The Assessment of High Post-Clopidogrel Platelet Reactivity Using the Vasodilator-Stimulated Phosphoprotein Phosphorylation Index – Comparison with Light Transmittance Aggregometry.

Flow cytometric analysis of platelet reactivity index of vasodilator-stimulated phosphoprotein-phosphorylation (VASP-P) is a suitable test to evaluate the “high post-treatment platelet reactivity (HPPR)”. A reliable cut-off of VASP-P index is needed to identify the HPPR. However, an ideal cut-off identifying HPPR using the VASP-P index remains undetermined. We aimed to show the comparison between light transmittance aggregometry (LTA) and flow cytometric analysis of VASP-P index and assess the cut-offs of identifying HPPR using VASP-P index.

Task requirements:
a – Does each statement agree with the platelet reactivity abstract? Answer yes or no, and quote the words that decide it. (i) An ideal VASP-P cut-off for identifying HPPR has already been set. (ii) The study compares light transmittance aggregometry with flow cytometric analysis of the VASP-P index. (iii) A reliable VASP-P cut-off is needed to identify HPPR.
b – Continue the platelet reactivity abstract from after its last sentence.
The listing is separate material, unrelated to the platelet reactivity abstract.

Material supplied:
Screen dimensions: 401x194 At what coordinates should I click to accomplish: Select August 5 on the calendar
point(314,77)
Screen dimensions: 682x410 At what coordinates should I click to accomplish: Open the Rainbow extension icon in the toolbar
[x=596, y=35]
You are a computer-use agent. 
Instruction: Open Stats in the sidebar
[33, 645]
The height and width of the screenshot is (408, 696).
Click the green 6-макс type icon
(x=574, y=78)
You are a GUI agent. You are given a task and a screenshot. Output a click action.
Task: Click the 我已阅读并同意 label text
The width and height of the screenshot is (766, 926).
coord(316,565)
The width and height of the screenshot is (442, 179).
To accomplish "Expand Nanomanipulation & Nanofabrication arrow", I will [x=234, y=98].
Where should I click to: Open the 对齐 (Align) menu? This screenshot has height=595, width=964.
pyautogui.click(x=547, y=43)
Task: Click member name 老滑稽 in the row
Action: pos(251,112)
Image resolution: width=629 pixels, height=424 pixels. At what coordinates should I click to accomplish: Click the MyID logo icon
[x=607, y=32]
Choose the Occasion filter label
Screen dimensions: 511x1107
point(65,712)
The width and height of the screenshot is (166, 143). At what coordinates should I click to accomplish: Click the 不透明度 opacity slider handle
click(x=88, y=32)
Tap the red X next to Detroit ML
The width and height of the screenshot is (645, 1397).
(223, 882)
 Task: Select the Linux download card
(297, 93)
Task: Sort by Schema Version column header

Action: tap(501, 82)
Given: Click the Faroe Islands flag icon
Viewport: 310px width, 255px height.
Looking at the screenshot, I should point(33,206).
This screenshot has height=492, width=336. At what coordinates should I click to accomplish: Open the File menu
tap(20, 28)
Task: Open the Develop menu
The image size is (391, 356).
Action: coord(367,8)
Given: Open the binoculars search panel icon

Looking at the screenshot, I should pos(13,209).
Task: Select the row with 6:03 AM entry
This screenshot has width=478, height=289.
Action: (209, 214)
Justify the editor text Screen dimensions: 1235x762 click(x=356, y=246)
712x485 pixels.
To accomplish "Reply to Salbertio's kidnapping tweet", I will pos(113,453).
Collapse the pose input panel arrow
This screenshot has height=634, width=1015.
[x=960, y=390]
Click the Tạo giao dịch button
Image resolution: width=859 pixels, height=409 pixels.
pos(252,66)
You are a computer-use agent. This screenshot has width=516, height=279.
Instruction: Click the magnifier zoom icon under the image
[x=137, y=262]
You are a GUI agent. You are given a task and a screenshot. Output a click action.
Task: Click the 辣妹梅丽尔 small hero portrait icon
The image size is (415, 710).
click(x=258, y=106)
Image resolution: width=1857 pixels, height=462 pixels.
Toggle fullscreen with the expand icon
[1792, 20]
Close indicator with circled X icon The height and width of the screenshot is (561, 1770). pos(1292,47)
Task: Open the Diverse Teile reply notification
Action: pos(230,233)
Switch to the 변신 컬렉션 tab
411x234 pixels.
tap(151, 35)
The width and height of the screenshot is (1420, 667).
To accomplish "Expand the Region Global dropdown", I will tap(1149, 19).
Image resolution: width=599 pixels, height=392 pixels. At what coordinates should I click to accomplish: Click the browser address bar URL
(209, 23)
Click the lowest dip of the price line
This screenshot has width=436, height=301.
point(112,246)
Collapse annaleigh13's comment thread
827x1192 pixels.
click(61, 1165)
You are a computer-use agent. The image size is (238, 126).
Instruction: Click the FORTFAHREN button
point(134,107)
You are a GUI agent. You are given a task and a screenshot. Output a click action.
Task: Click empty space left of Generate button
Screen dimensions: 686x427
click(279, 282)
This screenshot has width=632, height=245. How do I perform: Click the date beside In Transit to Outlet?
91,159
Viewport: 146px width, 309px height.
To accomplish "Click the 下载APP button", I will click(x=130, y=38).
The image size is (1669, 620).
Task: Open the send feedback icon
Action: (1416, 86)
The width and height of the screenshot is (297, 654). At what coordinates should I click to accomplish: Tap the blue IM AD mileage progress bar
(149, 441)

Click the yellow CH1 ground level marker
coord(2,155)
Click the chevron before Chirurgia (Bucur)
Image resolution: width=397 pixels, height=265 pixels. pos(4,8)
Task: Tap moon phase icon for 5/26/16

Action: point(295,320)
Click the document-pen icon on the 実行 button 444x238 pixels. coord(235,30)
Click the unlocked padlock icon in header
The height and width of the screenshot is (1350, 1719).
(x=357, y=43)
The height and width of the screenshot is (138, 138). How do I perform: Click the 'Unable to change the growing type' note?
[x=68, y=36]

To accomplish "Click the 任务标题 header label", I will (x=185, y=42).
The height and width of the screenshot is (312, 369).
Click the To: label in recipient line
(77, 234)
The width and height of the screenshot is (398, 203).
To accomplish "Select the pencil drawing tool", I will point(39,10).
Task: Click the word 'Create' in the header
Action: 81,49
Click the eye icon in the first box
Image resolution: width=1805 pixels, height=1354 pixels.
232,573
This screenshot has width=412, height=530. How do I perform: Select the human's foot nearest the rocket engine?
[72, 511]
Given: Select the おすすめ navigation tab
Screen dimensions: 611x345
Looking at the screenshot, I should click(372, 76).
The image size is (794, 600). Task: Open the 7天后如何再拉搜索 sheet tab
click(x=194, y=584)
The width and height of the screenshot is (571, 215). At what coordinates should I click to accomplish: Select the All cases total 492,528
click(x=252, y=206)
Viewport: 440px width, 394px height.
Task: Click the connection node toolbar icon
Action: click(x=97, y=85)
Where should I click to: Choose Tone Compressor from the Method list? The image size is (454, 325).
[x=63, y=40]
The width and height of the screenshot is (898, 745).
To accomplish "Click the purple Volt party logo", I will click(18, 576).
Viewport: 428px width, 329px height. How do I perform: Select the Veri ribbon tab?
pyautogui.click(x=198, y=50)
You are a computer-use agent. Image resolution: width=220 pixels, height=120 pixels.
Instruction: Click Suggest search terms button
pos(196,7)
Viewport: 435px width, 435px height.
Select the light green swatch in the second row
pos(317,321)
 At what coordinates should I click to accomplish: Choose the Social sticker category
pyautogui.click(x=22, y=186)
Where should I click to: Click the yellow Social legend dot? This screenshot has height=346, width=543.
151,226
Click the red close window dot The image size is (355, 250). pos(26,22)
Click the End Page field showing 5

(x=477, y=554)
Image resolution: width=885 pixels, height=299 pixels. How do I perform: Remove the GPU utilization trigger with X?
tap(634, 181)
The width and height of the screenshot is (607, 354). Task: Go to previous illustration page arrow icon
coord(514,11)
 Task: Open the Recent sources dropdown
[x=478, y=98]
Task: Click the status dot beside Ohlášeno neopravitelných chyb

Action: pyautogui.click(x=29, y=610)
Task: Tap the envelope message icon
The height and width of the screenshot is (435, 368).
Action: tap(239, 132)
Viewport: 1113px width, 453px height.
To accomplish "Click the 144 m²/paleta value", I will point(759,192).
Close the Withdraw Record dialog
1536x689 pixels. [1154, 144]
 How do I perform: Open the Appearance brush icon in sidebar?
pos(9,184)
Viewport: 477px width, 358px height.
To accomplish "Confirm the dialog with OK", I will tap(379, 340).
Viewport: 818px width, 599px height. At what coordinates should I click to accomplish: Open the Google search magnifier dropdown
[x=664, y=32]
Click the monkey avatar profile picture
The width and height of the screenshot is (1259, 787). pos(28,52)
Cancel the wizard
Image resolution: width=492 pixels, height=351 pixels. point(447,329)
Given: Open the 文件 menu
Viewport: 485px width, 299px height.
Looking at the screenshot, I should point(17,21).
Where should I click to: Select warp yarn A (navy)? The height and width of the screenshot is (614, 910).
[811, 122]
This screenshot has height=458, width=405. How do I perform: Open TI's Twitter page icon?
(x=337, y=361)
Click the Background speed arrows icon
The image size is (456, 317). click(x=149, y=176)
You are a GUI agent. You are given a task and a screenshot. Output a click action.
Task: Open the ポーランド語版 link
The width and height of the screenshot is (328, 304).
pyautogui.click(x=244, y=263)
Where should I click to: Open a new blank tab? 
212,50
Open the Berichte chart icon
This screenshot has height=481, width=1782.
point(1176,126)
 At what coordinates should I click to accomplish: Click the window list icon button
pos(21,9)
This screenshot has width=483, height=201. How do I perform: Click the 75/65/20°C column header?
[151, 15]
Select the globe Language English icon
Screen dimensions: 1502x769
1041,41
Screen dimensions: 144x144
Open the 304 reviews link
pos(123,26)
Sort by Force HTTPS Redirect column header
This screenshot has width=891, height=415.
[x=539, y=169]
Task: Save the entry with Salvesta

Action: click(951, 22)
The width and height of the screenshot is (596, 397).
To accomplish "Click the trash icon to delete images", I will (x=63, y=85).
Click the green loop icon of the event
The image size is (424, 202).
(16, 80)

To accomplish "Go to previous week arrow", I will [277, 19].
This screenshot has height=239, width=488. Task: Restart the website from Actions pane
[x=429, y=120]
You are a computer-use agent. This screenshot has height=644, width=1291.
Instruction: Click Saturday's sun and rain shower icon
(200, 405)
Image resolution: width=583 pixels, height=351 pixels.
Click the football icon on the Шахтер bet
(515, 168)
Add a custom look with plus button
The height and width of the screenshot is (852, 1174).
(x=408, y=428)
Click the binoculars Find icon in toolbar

Expected outputs:
a –
(i) No: "an ideal cut-off identifying HPPR using the VASP-P index remains undetermined."
(ii) Yes: "We aimed to show the comparison between light transmittance aggregometry (LTA) and flow cytometric analysis of VASP-P index"
(iii) Yes: "A reliable cut-off of VASP-P index is needed to identify the HPPR."

b –
We enrolled consecutively patients undergoing percutaneous coronary intervention (PCI) in real clinical practice (n = 516). They all received clopidogrel and aspirin, performed LTA (5 and 20 μmol/l ADP-induced, and 1.6 nmol/l arachidonic acid (AA)-induced PR) and flow cytometric analysis of VASP-P index simultaneously and compared the different platelet measures. Based on previously suggested cut-offs, 5 μmol/l ADP-induced maximal platelet reactivity (PR_max) > 42.9%, 5 μmol/l ADP-induced PR_max > 50%, 20 μmol/l ADP-induced PR_max > 62%, 20 μmol/l ADP-induced PR_max > 64.5%, and 1.6 mmol/l AA-induced PR_max > 20%, the cut-offs of identifying HPPR using flow cytometric analysis of VASP-P were determined by receiver-operating characteristics (ROC) curve analysis.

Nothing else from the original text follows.